# cant install mac os x from usb or hard drive PLEASE HELP!!



## obelisk282 (Mar 1, 2009)

i am trying to install mac osx on to my mac, but the problem is the dvd dive broke a long time ago. so i dint bother to go to apple store to get a official osx disk, i downloaded the "osx-leopard105.iso" 7.5gb and restore it on to a 8gb flash drive, i restart my computer holding alt to boot of the usb. it got in to the installing thing and the first page ask me to pick my language, i picked and press next this error msg pops up  "mac os x cannot be installed on this computer" i try partition 20 gb out of my hardrive and try restoring the iso off of that and booting it but same thing happen. can anyone please help me?


----------



## Giaguara (Mar 1, 2009)

That is bad karma. You downloaded a(n illegal) version incompatible with your Mac, something bundled with some other model of the computer.
You need to either use the retail disc of Mac OS X or the one that came with the computer. Go to the Apple store, or to an authorized service provider and have your drive fixed.


----------



## macfan55 (Mar 6, 2009)

Use an external DVDdrive with a firewireconnection. Do you still have the original OSX DVD installer for your Mac (Not the downloaded one).
I collect these discs, so maybe I can help you with the right diskset.
Greetings from Germany


----------



## comac (Mar 7, 2009)

Giaguara said:


> That is bad karma. You downloaded a(n illegal) version incompatible with your Mac, something bundled with some other model of the computer.
> You need to either use the retail disc of Mac OS X or the one that came with the computer. Go to the Apple store, or to an authorized service provider and have your drive fixed.

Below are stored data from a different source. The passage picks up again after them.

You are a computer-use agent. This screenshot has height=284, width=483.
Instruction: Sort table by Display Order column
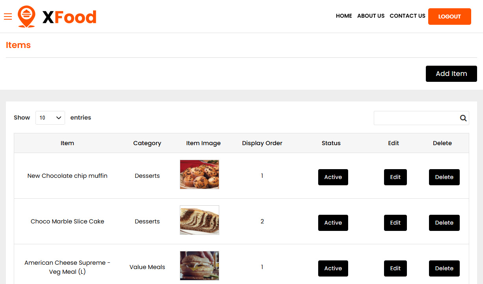262,143
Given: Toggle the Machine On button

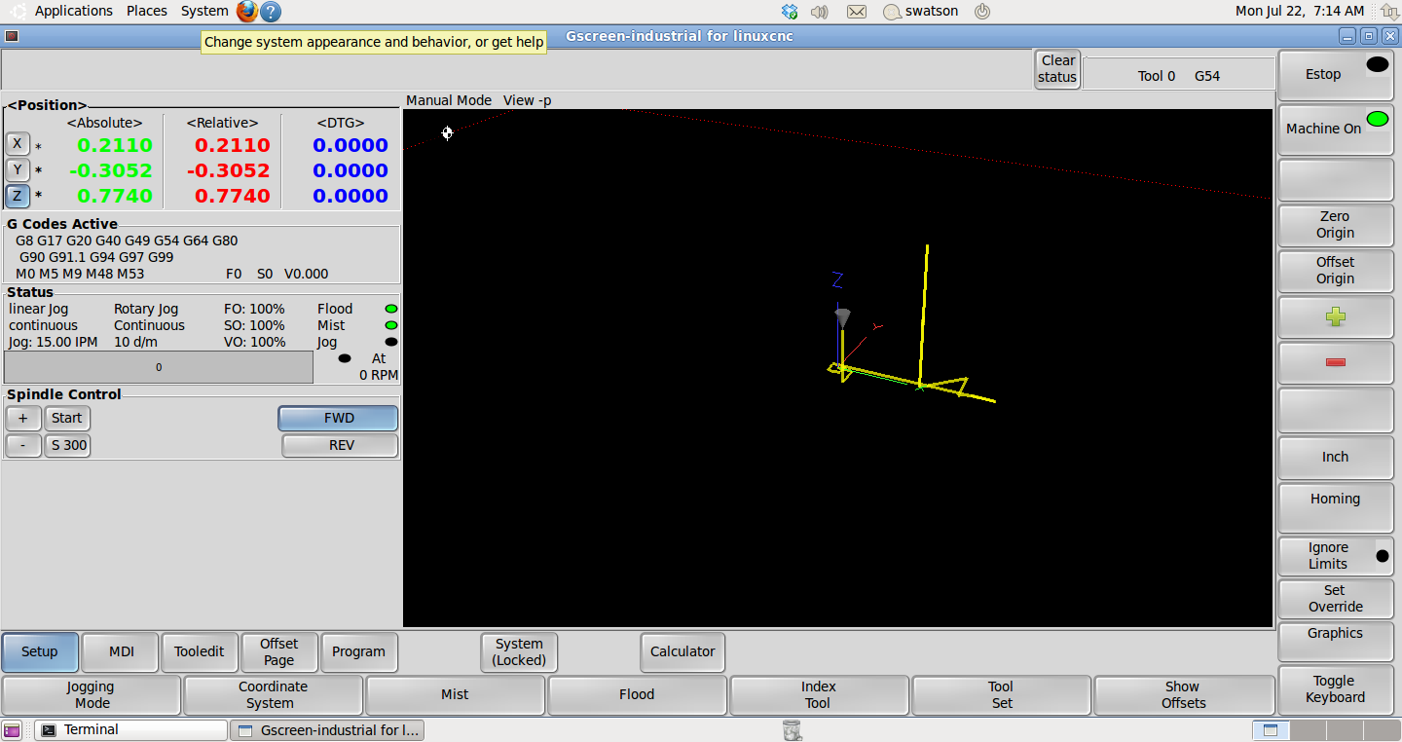Looking at the screenshot, I should tap(1335, 129).
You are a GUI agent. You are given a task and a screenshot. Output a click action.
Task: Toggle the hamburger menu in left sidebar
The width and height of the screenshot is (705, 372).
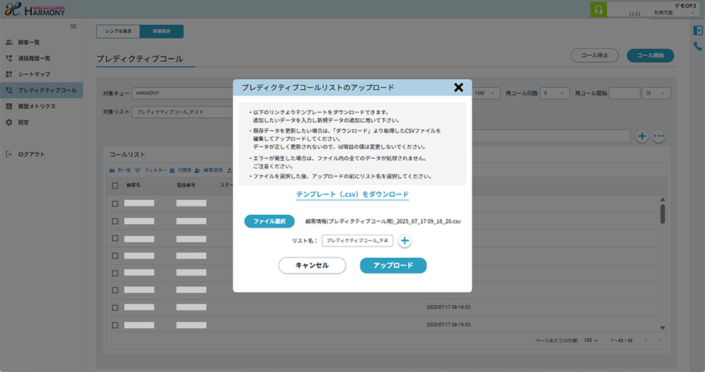[73, 26]
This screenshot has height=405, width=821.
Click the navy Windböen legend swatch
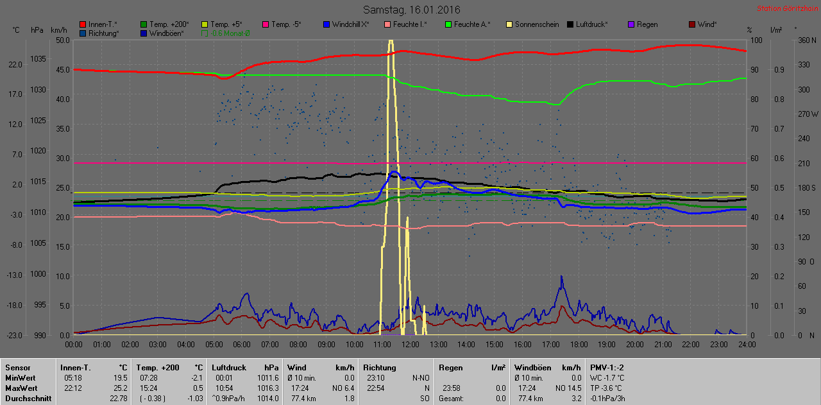[144, 33]
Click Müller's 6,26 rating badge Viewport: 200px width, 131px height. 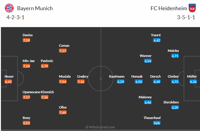click(x=193, y=82)
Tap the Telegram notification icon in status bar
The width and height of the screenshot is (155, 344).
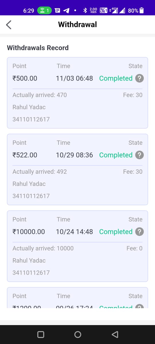point(66,11)
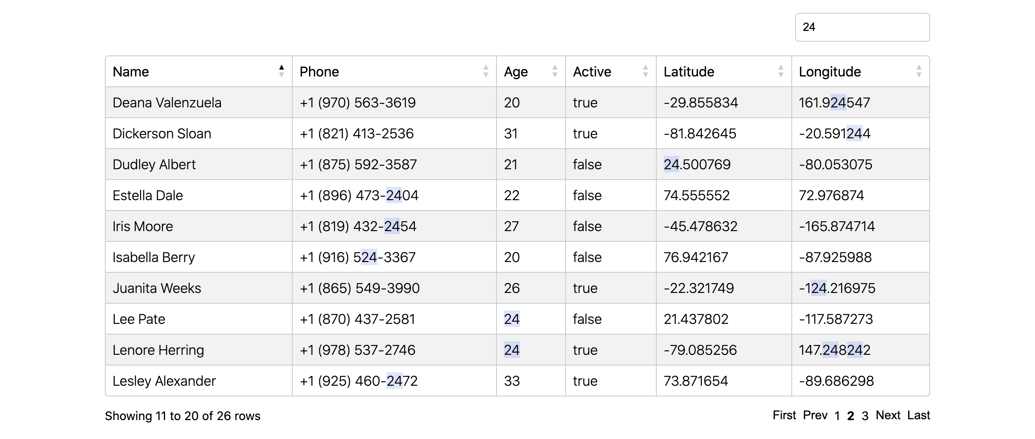The width and height of the screenshot is (1035, 439).
Task: Click Dudley Albert's latitude 24.500769
Action: (x=697, y=165)
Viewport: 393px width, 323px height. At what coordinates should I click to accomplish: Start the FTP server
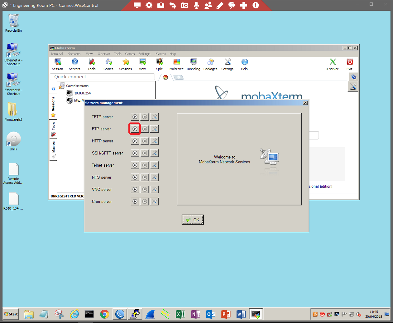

As a programmer, I wholly believe that no one should be stealing intellectual property by downloading illegal software...period.  However, I have found that Apple, when it comes to repairing one's computer, likes to hold all the cards (and money).  The Apple geniuses all have devices that boot and install from usb drives.  They are much faster and more convenient than optical drives, yet when you ask about them, they say that they are "special tools for geniuses only."  Nonsense.  This type of proprietary attitude is what kept Apple in the toilet until they went to an open platform (i.e. Intel).

My argument is that obelisk was up front and purchased both the MAC (which is nearly 2x the cost of individual *retail* parts) and the OS.  How much more must he pay for the, as you say, _legal_ use of his own purchased product?

It's out of hand particularly in the technology arena because lawmakers don't understand technology, so the most per$ua$ive win.  If I have a Chevy that breaks down and I put a Ford engine in it, I don't get men in black showing up at my door.  I certainly wouldn't get chastised for it on a forum posting genuinely asking how to solve my problem.  It bugs me that people not only allow it, but advocate it.  Trust me, Jobs has enough money, though I'm sure he appreciates your support.


----------



## Doctor X (Mar 7, 2009)

I really believe I should be able to park my car wherever.

The law says otherwise.

In that there is much wisdom.

That one follows the law does not mean one has to agree with it.

--J.D.


----------



## ElDiabloConCaca (Mar 7, 2009)

comac said:


> The Apple geniuses all have devices that boot and install from usb drives.  They are much faster and more convenient than optical drives, yet when you ask about them, they say that they are "special tools for geniuses only."  Nonsense.  This type of proprietary attitude is what kept Apple in the toilet until they went to an open platform (i.e. Intel).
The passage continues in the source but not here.